▶ [Goal]: Lay out the stretch of the records from the line containing "How do I perform: Click the +18,2%" through the end of the records as a Markdown table with columns Row and Line, numbering each line and leaving out blank lines.

______________________________

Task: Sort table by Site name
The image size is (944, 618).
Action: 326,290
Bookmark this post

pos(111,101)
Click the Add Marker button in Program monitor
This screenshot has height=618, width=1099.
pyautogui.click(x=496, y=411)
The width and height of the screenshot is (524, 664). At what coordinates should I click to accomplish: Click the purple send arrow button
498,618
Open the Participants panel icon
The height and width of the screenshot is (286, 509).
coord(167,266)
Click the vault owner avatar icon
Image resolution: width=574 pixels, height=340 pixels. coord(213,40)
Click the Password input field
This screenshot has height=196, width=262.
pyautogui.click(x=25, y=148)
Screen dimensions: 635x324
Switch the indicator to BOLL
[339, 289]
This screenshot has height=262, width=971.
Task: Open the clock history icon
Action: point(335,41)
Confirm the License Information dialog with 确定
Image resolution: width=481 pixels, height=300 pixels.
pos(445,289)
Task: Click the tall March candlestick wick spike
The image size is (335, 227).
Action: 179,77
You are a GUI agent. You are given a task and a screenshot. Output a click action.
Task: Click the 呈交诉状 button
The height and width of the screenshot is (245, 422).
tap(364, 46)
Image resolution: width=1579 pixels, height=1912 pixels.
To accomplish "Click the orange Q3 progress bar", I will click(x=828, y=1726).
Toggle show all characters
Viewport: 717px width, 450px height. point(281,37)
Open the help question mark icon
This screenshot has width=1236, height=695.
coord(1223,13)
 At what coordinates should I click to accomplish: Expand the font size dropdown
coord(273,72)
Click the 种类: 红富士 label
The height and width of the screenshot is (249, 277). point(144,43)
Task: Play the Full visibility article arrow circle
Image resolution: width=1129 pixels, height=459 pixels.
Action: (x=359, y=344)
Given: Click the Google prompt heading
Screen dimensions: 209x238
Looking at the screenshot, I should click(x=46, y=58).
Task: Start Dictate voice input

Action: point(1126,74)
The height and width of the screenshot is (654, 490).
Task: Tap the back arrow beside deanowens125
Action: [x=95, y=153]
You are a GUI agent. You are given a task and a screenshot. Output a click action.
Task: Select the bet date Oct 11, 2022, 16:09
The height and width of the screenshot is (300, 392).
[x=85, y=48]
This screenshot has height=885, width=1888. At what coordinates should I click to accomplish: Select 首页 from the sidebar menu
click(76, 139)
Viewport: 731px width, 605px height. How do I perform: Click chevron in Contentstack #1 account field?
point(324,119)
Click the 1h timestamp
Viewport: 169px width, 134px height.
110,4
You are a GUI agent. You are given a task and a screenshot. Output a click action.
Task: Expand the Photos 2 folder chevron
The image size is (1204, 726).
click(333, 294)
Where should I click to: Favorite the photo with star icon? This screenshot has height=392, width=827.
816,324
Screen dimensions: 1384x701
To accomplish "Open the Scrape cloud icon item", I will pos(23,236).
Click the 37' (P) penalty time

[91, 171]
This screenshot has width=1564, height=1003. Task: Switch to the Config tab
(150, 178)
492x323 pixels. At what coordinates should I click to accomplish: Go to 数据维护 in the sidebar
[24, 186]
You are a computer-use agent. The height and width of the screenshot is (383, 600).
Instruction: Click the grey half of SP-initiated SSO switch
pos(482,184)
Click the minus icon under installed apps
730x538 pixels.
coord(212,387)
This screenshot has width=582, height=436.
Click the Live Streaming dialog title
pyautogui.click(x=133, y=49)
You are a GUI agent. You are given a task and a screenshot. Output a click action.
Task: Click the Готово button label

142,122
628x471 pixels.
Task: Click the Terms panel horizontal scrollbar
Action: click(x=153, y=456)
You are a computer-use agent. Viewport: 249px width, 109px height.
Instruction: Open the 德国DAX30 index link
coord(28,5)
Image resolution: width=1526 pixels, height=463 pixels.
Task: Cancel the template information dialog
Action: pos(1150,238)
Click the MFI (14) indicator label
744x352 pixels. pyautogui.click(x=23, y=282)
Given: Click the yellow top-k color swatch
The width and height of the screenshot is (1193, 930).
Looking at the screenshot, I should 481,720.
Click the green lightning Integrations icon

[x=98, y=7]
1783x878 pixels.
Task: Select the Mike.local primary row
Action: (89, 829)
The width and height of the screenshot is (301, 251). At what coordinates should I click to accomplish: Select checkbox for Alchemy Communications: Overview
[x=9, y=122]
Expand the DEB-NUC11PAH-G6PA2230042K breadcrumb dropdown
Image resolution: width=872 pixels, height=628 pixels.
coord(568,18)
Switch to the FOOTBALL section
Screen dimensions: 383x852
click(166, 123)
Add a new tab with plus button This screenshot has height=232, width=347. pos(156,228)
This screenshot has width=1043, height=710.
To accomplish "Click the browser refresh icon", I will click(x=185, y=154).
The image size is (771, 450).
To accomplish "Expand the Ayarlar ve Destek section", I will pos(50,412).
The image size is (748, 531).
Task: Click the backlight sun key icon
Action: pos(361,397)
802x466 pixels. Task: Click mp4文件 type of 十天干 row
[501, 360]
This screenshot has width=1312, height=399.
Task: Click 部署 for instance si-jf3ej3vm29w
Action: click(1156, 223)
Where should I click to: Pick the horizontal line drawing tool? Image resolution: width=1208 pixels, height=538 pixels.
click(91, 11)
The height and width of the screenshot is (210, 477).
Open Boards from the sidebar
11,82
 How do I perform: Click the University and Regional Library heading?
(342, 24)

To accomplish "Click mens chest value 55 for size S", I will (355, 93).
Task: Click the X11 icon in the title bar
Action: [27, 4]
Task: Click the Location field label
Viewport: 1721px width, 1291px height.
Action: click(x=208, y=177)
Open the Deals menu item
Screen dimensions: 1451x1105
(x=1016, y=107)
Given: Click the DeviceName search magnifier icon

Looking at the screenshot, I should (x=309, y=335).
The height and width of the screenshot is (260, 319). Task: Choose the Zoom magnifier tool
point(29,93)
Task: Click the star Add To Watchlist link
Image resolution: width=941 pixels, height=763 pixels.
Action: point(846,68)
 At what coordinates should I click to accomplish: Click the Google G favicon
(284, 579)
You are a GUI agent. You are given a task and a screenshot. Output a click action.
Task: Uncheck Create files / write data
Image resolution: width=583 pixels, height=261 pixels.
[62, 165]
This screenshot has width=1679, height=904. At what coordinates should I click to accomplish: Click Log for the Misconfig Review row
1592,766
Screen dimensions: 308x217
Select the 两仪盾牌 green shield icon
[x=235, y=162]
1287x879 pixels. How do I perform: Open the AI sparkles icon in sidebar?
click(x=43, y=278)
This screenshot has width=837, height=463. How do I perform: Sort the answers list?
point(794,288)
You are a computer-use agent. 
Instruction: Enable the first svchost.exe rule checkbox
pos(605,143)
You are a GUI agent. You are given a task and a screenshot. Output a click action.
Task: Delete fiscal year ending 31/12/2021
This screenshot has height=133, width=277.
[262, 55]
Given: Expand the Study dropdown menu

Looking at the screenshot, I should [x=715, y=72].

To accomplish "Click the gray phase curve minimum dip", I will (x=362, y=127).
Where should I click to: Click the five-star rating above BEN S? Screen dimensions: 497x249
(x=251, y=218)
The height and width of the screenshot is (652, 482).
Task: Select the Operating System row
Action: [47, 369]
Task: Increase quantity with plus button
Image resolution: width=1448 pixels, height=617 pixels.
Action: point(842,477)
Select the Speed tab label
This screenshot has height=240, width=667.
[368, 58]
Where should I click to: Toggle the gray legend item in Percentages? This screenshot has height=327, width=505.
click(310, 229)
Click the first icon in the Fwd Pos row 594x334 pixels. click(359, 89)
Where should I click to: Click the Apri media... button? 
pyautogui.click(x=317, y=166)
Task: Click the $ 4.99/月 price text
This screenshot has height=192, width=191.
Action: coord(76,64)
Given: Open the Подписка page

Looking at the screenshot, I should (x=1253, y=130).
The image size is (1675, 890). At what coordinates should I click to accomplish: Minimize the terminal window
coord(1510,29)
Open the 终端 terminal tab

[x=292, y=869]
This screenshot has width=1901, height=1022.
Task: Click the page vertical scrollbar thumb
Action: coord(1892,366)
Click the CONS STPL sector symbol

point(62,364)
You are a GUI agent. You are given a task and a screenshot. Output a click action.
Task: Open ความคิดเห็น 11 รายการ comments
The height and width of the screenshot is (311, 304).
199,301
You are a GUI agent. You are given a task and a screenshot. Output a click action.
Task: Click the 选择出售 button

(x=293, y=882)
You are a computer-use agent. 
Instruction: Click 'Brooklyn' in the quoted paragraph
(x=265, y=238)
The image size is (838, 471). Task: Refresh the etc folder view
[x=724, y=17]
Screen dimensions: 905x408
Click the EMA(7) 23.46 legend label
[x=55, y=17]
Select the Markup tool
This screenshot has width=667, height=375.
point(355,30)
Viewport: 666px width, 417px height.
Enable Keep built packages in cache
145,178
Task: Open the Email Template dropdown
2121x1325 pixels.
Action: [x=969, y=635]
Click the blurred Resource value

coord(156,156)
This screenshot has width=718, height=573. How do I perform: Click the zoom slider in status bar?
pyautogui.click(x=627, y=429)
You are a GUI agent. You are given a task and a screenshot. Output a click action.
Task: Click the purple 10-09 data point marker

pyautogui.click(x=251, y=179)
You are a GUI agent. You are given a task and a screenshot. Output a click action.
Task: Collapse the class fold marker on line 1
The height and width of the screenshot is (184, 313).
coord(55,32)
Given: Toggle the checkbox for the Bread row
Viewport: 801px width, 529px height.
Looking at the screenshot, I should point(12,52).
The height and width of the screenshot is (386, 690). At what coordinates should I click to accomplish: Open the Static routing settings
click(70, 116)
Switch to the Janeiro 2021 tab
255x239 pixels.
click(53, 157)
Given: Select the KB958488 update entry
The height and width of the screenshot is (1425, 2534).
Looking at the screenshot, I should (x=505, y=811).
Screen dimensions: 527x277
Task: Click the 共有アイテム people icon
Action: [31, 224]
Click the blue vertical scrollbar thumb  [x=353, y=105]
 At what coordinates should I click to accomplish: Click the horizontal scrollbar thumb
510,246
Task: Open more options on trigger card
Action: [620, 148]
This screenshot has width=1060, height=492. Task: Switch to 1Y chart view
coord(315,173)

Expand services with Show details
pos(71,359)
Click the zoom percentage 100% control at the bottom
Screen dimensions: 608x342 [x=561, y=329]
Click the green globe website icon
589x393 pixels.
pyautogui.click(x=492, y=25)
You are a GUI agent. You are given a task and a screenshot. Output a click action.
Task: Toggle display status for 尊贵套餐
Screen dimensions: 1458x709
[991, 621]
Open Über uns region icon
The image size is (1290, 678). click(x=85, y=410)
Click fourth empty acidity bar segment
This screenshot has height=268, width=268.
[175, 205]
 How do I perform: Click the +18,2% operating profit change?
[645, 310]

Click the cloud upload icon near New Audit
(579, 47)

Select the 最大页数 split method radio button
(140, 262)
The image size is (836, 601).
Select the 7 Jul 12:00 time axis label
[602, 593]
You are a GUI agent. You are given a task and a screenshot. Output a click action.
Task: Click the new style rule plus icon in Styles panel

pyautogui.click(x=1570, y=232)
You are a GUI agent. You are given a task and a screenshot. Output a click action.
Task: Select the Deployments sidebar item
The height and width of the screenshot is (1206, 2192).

______________________________

▶ [Task solution]:
| Row | Line |
|---|---|
| 1 |  How do I perform: Click the +18,2% operating profit change? |
| 2 | [645, 310] |
| 3 | Click the cloud upload icon near New Audit |
| 4 | (579, 47) |
| 5 | Select the 最大页数 split method radio button |
| 6 | (140, 262) |
| 7 | The image size is (836, 601). |
| 8 | Select the 7 Jul 12:00 time axis label |
| 9 | [602, 593] |
| 10 | You are a GUI agent. You are given a task and a screenshot. Output a click action. |
| 11 | Task: Click the new style rule plus icon in Styles panel |
| 12 | pyautogui.click(x=1570, y=232) |
| 13 | You are a GUI agent. You are given a task and a screenshot. Output a click action. |
| 14 | Task: Select the Deployments sidebar item |
| 15 | The height and width of the screenshot is (1206, 2192). |